▶ **GIVEN PROBLEM 1**
In the forum thread about the Dale Dye and Robertson bows, what wood are the limbs of the Dale Dye "Trails End" made of?
▶ **GIVEN PROBLEM 2**
Carry on the forum thread about the Dale Dye and Robertson recurves from the point where it stops.

# New to me Dale Dye & Robertson Fatal Styk



## RickD (Oct 2, 2009)

Got these in a trade with Steve Berger and a finer man you wont meet..Dale Dye"  Trails End " Stripped ebony riser with yew limbs 54#@28" 62"..The bow is a pure joy to shoot.


















Second bow is another recurve and its a Robertson Fatal Styk 60" 52#@28"..Cocobolo and osage riser with juniper limb veneers and bamboo cores in the limbs..Super nice shooting bow fast..


----------



## Nugefan (Oct 2, 2009)

The are Beeee U ti ful ......


----------



## Jake Allen (Oct 2, 2009)

Very nice. Both are handsome shooting sticks.

▶ **RECORDS SHOWN**

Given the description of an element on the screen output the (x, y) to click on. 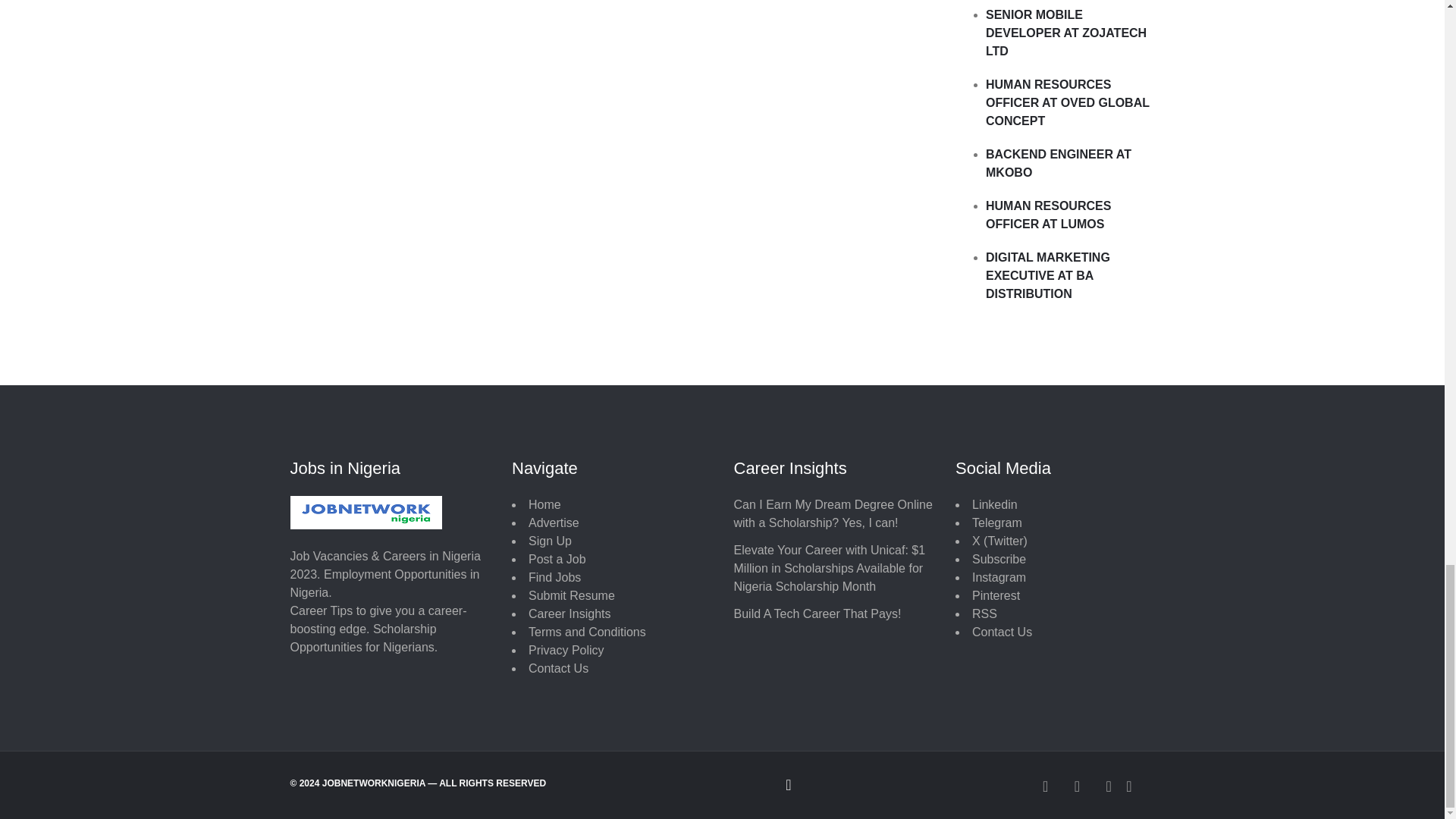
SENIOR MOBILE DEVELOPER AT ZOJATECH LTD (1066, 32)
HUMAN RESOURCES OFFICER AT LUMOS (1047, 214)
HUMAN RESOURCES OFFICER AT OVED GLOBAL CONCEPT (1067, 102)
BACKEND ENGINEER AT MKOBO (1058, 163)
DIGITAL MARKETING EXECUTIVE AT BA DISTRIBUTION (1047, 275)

--

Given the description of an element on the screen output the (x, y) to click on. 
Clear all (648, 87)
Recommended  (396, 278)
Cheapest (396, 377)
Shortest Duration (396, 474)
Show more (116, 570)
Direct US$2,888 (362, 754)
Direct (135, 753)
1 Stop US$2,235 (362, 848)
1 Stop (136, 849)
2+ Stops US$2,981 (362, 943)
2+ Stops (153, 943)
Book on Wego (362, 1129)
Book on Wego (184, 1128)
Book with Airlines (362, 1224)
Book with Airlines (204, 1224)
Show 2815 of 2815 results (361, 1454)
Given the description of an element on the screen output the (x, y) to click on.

▶ **FINAL ANSWER 1**
Yew.

▶ **FINAL ANSWER 2**
I really like the Yew limbs.
Congratulations!


----------



## Apex Predator (Oct 2, 2009)

Wow!  Those are two fine bows.  My weight too!


----------



## Elbow (Oct 2, 2009)

They are both so beautiful! Enjoy shooting with them! 
El


----------



## Silver Mallard (Oct 2, 2009)

Two fine bows for sure!!!!!!


----------



## redneckacorn (Oct 2, 2009)

That Robertson looks like it could be my next bow.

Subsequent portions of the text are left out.